Proposing a repoducible method of creating time resilience models in Python using NetworkX and London Underground data

This repo is used to showcase the methodology used in my thesis "Assessing time resilience of public transit networks using London Underground data". The motivation behind this study was to explore the importance of disruption time in public transport network resilience, and how to measure the changing impact over time. Here you can find a methodology to model a non-cascading time-dependent network model, estimating changing passenger loads in a public transport network.

Changing impact of disruption events on capacity utilization for different timeslots

Thesis link and abstract

The thesis can be found here

abstract

The motivation behind this study is to explore the importance of disruption time in public transport network resilience, and how to measure the changing impact over time.
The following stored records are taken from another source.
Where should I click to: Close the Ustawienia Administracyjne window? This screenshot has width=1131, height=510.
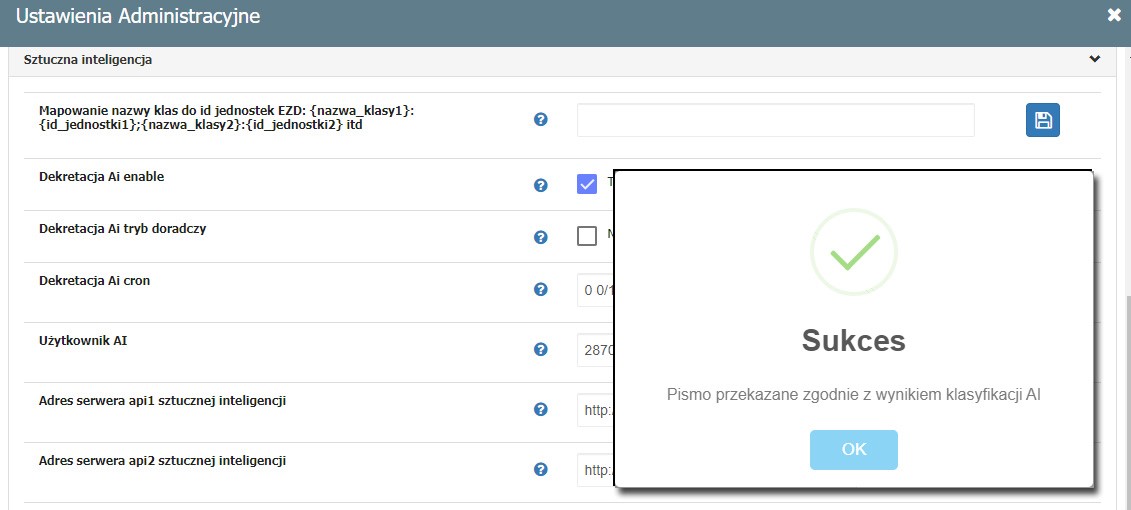(x=1114, y=15)
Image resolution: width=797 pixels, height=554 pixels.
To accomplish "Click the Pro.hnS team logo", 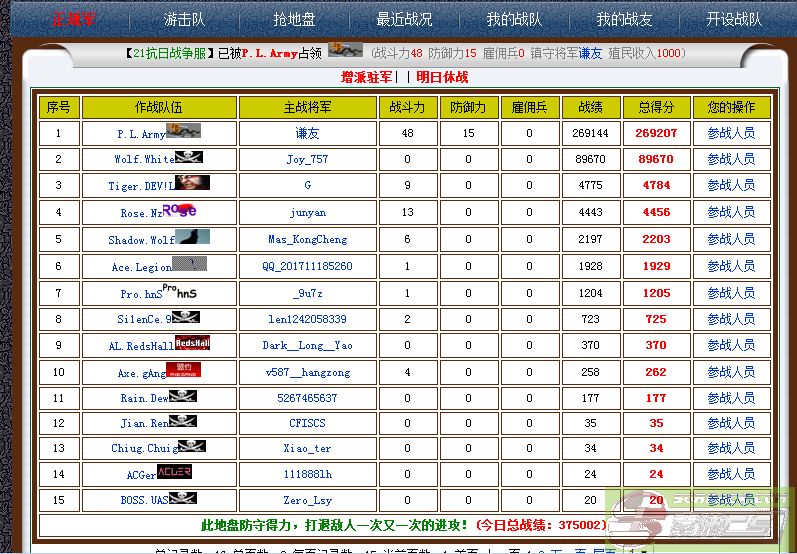I will (179, 291).
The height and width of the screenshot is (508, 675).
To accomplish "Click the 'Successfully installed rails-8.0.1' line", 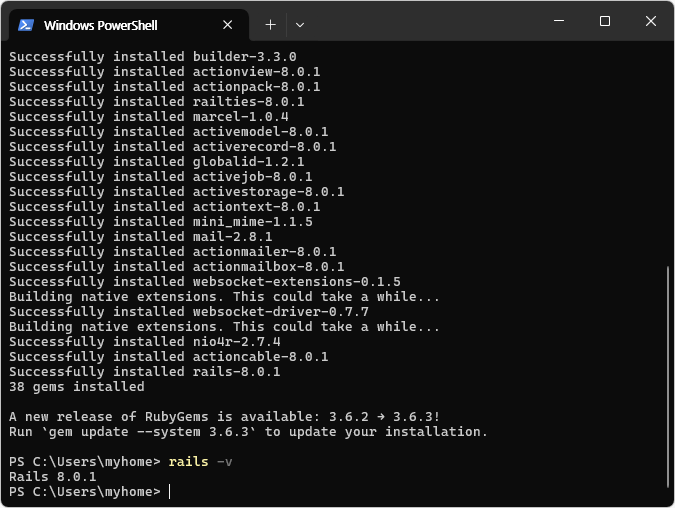I will (144, 372).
We have proposed a methodology to create a non-cascading time-dependent network model, estimating changing passenger loads in a public transport network. Our models, created using empirical passenger data from the London Underground, show that the network is not only most vulnerable during peak-hours to increased passenger loads, but in addition, the impact disruptions on the network change and the highest during peak-hours at certain locations. One of the goals of this research was to explore the topological metrics which identify time-dependent critical network links. In this study, betweenness has shown to be a valuable indicator of link criticality using our model approach. Considering capacity utilization as an important performance metric, disruptions of high-impact non-bridge links showed a small decrease in capacity utilization in preceding and succeeding links and a more significant increase in capacity utilization for parallel links. This parallel effect was less significant in terms of capacity utilization for non-bridge links which have a low betweenness centrality, instead effecting the capacity utilization of neighboring links in a more diffuse manner. Finally, we expected to see a spatial change in the effect of disruption events over time, but the analysis of our model results did not reflect this expectation. The results primed exciting directions for future research, and has given us valuable initial insights on time dependency of public transport resilience.

Data
Scripts
Modelling
Analysis

Data

For this research, we used passenger data from TFL (Transport For London) in order to estimate passenger loads on the London Underground network. However, our model methodology can be applied to other public transport networks using similar data. The passenger data used in the research can almost exclusively found on the TFL crowding open data website (http://crowding.data.tfl.gov.uk/). The data, published under the name project NUBMAT, contains a static view of travel patterns and usage of the TFL railway services. It contains passenger data for Monday-Thursday, and Friday, Saturday and Sunday separately. The Monday-Thursday data is aggregated, so therefore the data from Friday was considered. The Friday dataset contains two datasets which are of importance to our research: the train frequency table is required in order to estimate the capacity of the links throughout the day, and the O-D (origin-destination) matrix is used to assign passengers to links using trip-assignment. An O-D Matrix shows the amount of passengers traveling between two stations during a certain time period, and is therefore representative for the trips passengers have taken in the network. The TFL O-D Matrix contains 8 discrete time-steps for which passenger journeys are shown, namely: ['Morning (0500-0700)', 'AM Peak (0700-1000)', ‘Inter-Peak (1000-1600)', 'PM Peak (1600-1900)', 'Evening (1900-2200)', 'Late (2200-0030)', 'Night (0030-0300)', 'Early (0300-0500)'] Since these are the time-slots used in the source data, we will be using the same time-slots for the analysis of time dependency of network resilience. Notice that not all lengths of the time-slots are identical; the Morning timeslot is two hours, whereas the Inter-peak timeslot is 6. Lastly, an external source was used to create the London Underground network graph. This graph data was compared to TFL data in order to remove discrepancies between the data sources, such as station names that did not match.

Scripts

In fileloader.py, logic is written to quickly load and pre-format the xlsx files from the TFL London Data. For example:

def get_loads(): #pre-formating for easier use
    load = pd.read_excel(r'../data/NUMBAT/FRIDAY/2018FRI_Link_Load.xlsx',
         sheet_name='2018FRI_Link_Load')
    load.columns = load.iloc[1] 
    load = load[2:]
    return load

Additionally, the NetworkX object containing then processed CSV file with appropriately formatted station and edge names can be created using the get_network() function:

def get_network(): 
    
    lines = pd.read_csv(r'../data/londongraphs/processed/london.lines.csv', index_col='line')
    stations = pd.read_csv(r'../data/londongraphs/processed/london.stations.csv')
    connections = pd.read_csv(r'../data/londongraphs/processed/london.connections.csv')
    graph = nx.Graph()
    for station_id, station in stations.iterrows():
        graph.add_node(station['name'], lon=round(station['longitude'],4), 
            lat=round(station['latitude'],4), s_id=station['id'])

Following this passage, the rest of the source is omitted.